Lien permanent 7 commentaires

Commentaires

  • Comme cela a été dit, c'est la génération des offensés. "Offensé" et intolérance vont de pair : Une caricature amène une tuerie, un mots de trop et des ados sont tués.

    La génération des "offensés" répond presque toujours par une violence disproportionné : Violences physique, harcèlements, ...

    Visiblement il y a un couac dans l'éducation. La tolérance est devenu un concept a sens unique, la majorité envers les minorités. Or le vivre ensemble n'existe pas avec une notion de communautarisme et d'intolérance des communautés envers les autres.

    On ne peut pas éviter de parler de la victimisation qui sert d'engrais ou de justification de la violence. On sait bien d'où vient le concept de victimisation.

    Pour revenir au sketch, c'est un droit sain que de pouvoir caricaturer les excès d'une minorité, ce qui ne l'est pas, c'est la moquerie par méchanceté.
    Une comédie tirée du théâtre comme "La cage aux folles" peut-elle passer à la télévision maintenant ? Je ne suis pas si sûr.

    La liberté est trop importante pour se soumettre à la dictature des "offensés".
    La gauche morale ou bobo, devrait arrêter de mettre de l'huile sur le feu avec ce concept de victimisation qui divise la société dans une plus grande intolérance.

    Soyons tolérant, rire des travers des autres et des nôtres, c'est bon pour la santé, et tant pis pour les "calvinistes" des nouvelles "religions", puisse le véganisme leur apporter le réconfort.

  • Les humoristes aiment bien se moquer de l'UDC et de ses membres et pourtant aucuns de ces derniers ne souhaite leur enlever se droit fondamental. Les nouveaux fascistes ne sont pas ceux à qui on a collé l'étiquette.

  • Le trance/genre/humour n'existe pas, même dans les ................buissons du bois de Boulogne! (Popeck le bois de Boulogne! Depuis que les gays sont devenus une puissance économico/politique tout le monde est "homophile" surtout les homophones! Les dialogues les plus homophobes sont dans les films d'Almodovar, qui est ouvertement gays, je suis étonné que les gardiennes du temple, les vestales des backrooms, n'ont pas encore déposé plainte contre lui pour homophobie!

  • «Les nouveaux fascistes ne sont pas ceux à qui on a collé l'étiquette.»

    Bien vu !

    C'est comme la dernière "sortie" de Poutine à l'attention de Biden: «C'est celui qui le dit qui l'est».

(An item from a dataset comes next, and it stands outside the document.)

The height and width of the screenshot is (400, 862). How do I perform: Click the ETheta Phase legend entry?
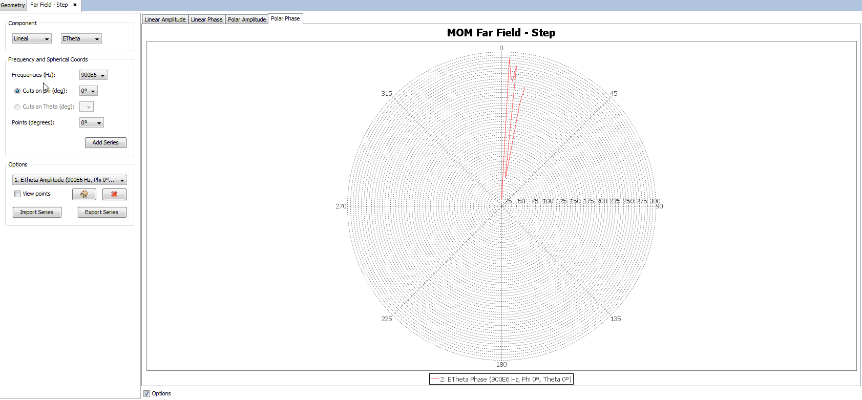501,380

    Et pour poursuivre dans la même veine: «Nous les "ordinaires", allons défendre bec et ongle nos intérêts». Et pour commencer la fête, par respect du "vivre ensemble", exigeons que les cortèges de carnaval, soient réservés pour le jour de Carnaval.

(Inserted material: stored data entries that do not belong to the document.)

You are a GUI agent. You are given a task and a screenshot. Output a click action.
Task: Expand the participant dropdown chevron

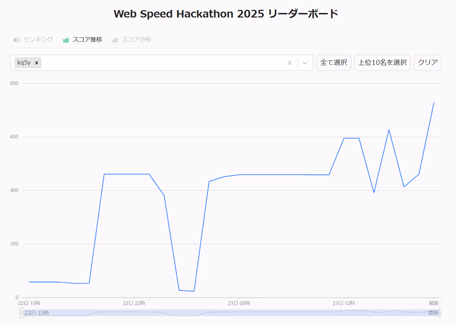coord(305,63)
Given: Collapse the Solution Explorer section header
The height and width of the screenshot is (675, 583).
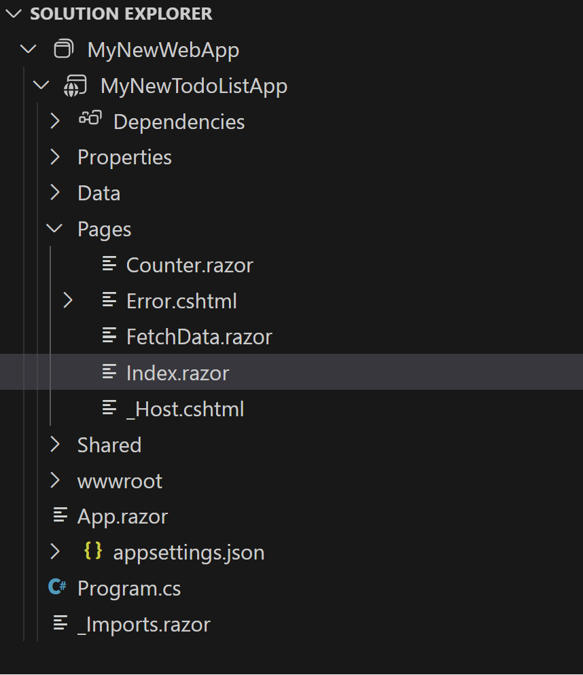Looking at the screenshot, I should [x=12, y=13].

  • L'intolérance est en train de triompher et cela n'annonce pas du tout une société apaisée ni plus égalitaire ou respectueuse. Triste époque où le seul argument c'est "interdire" et "condamner". Les lendemains seront durs pour certains car qui nous dit que le vent ne va pas tourner, se retourner en fait contre ceux qui essaient d'imposer la dictature de la bienpensance. Qui mieux que les dictateurs ont su faire taire les humoristes ? C'est le signe de l'époque et il ne me réjouit pas.
    Tout mon soutien à Mme Claude-Inga Barbey, sans réserve ni nuance.

  • Tout mon soutien à Mme Claude-Inga Barbey, sans réserve ni nuance. Le mien aussi, sans réserve ni nuance et avec admiration. Une des seules humoristes (tous genres confondus) que j'admire et que j'apprécie...

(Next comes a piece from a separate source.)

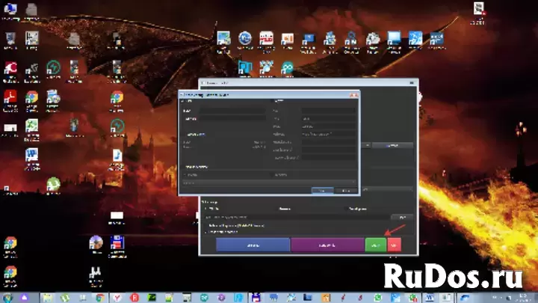This screenshot has width=538, height=303.
Task: Open WhatsApp icon on the taskbar
Action: click(x=378, y=298)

  • Eh oui c'est la cancel culture de tous ces bobos qui sont pour la diversité, SAUF bien entendu pour la diversité d'opinions. C'est la dictature de la pensée unique et de la bienpensance si bien décrite par Mathieu Bock-Côté dans ses livres en particulier celui-ci que je vous recommande:

    https://www.amazon.com/Lempire-politiquement-correct-responsabilit%C3%A9-politico-m%C3%A9diatique/dp/220411636X

    Ceci dit, Monsieur Kunz je ne comprends pas du tout comment vous pouvez critiquer ce qui arrive à Mme Barbey et prendre sa défense tout en soutenant les démocrates américains qui resprésentent le pire de cette dictature de la pensé unique et de la censure. Vous êtes un champion de l'hypocrisie ou alors un ignorant complet.